» **Your instructions**:
Only the lines from the one holding "The height and width of the screenshot is (800, 920)." to the end of the data should be echoed, exactly as they appear, minus the pictures.

Records excerpted from a collection
§
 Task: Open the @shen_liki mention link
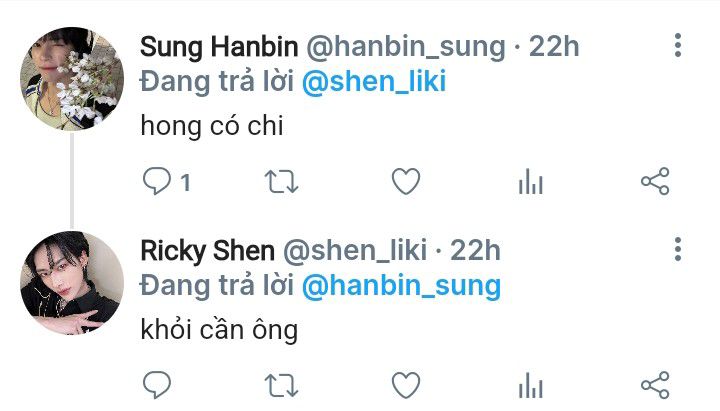click(374, 82)
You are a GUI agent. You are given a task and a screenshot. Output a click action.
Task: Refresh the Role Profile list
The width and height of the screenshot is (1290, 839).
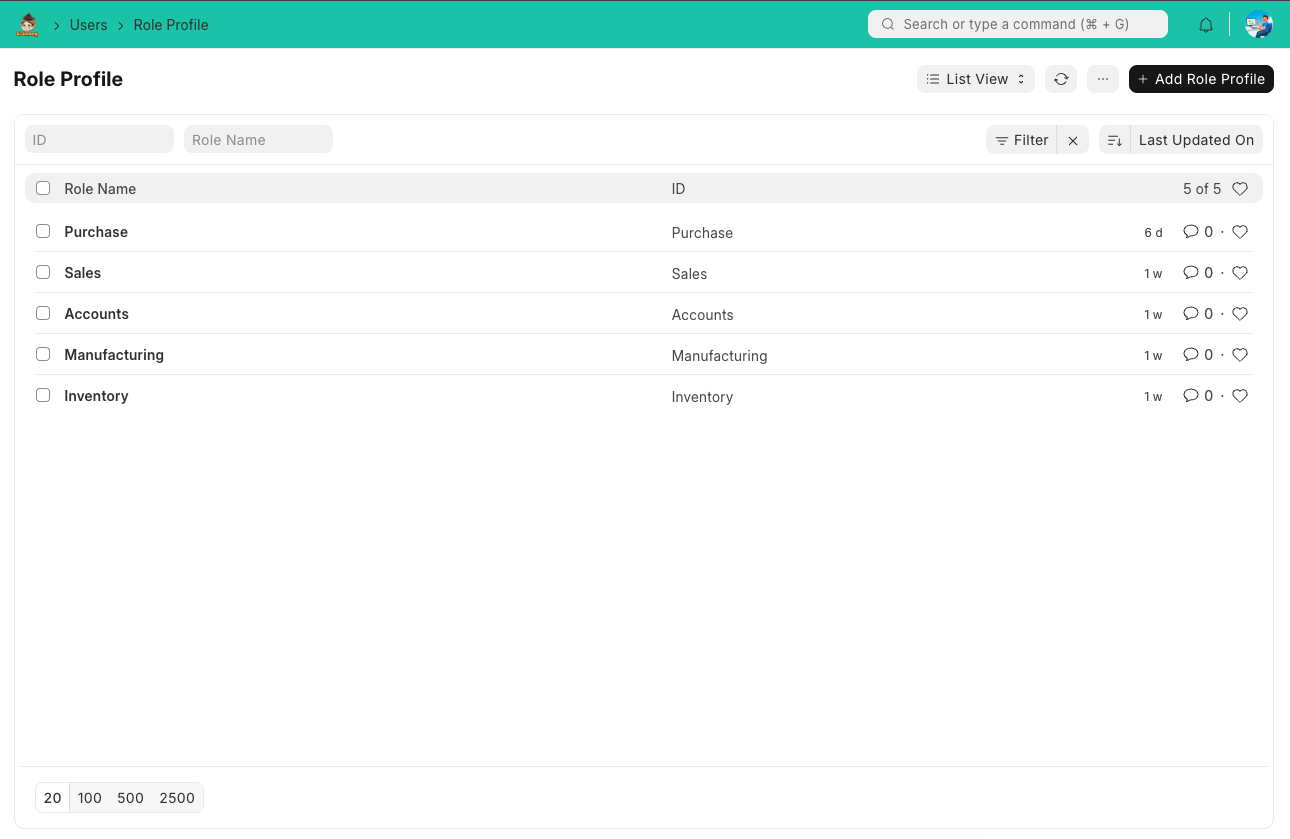click(x=1061, y=79)
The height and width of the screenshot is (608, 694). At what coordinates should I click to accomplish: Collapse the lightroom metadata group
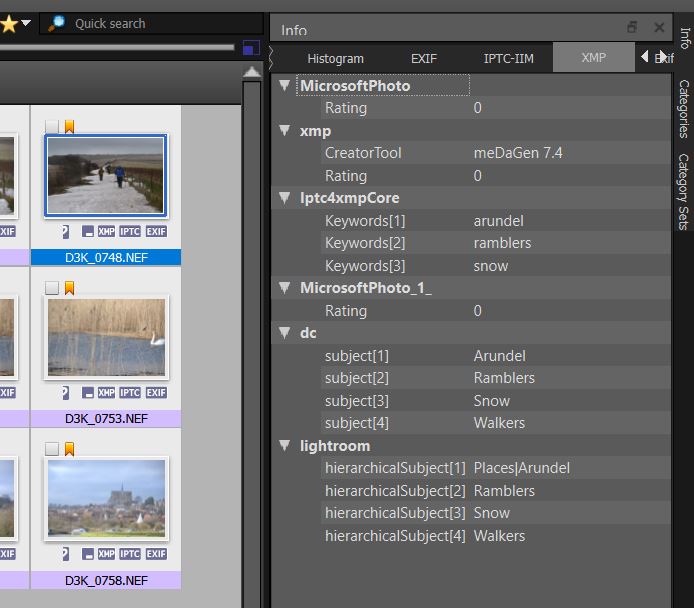tap(285, 446)
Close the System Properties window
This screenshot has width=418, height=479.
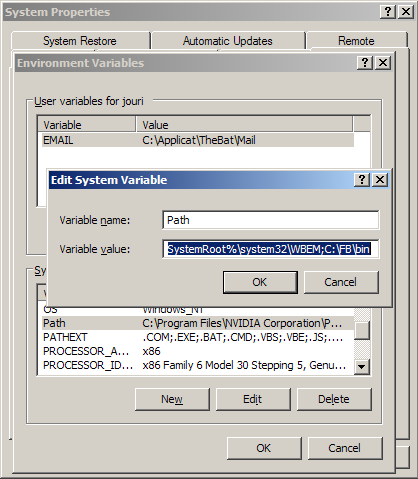point(406,12)
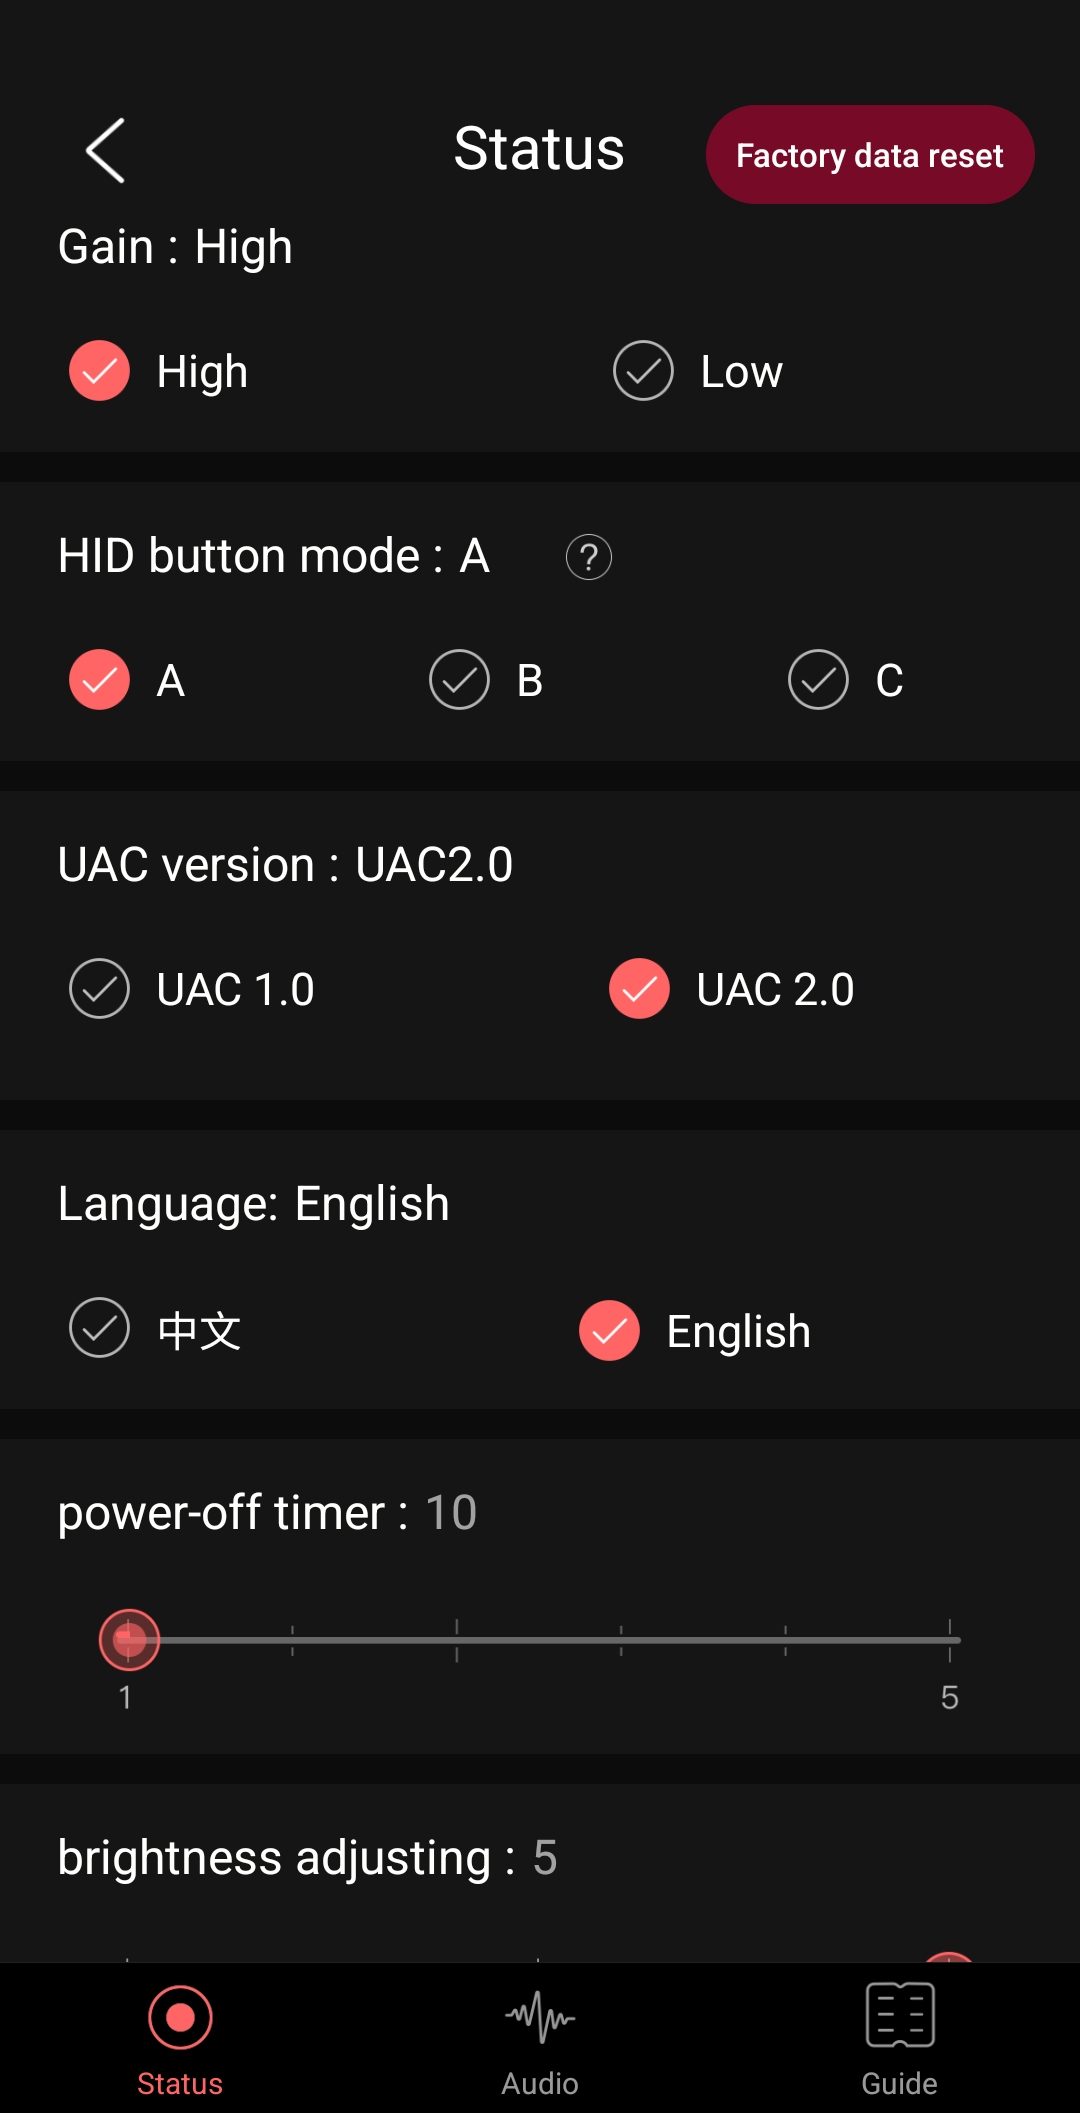Tap the back arrow icon
Viewport: 1080px width, 2113px height.
[x=106, y=151]
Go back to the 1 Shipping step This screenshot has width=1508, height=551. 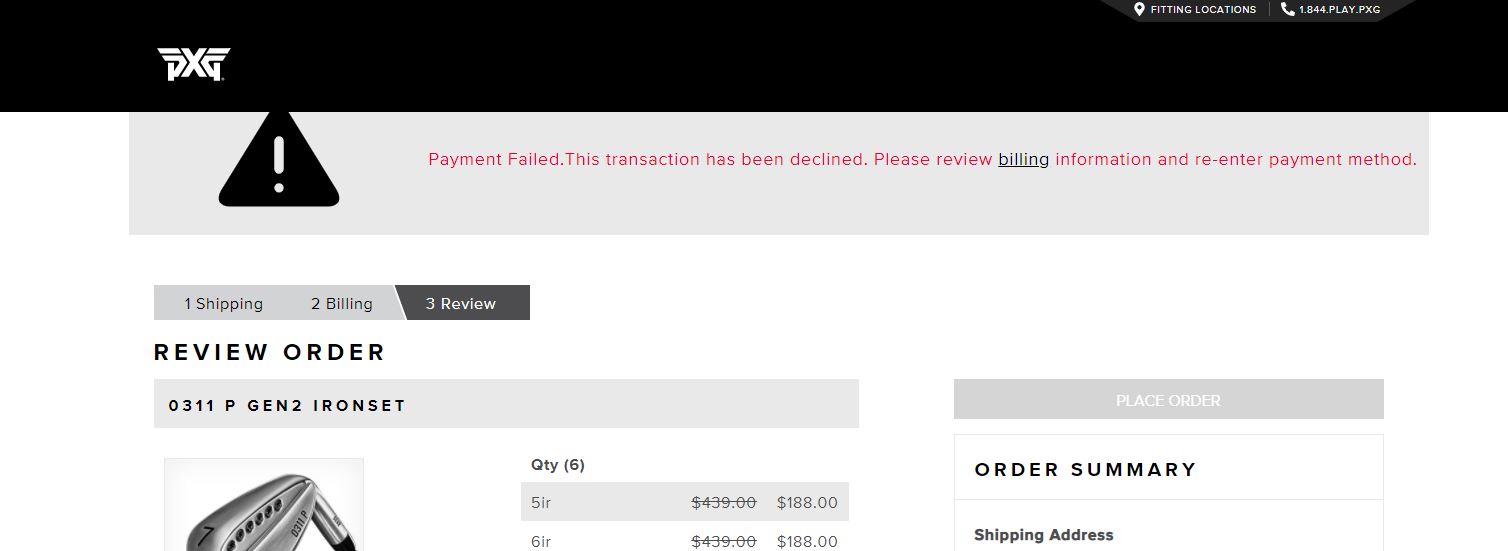point(223,303)
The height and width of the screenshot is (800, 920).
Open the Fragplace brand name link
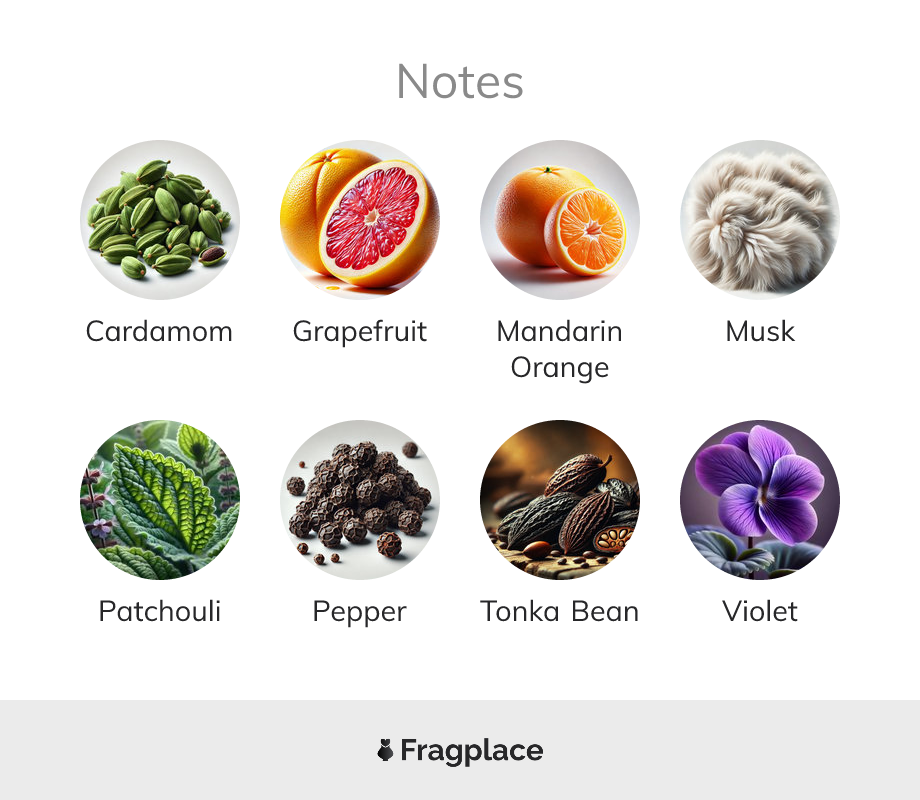472,751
§
» **Answer space**:
The height and width of the screenshot is (800, 920).
Open the Fragplace brand name link
472,751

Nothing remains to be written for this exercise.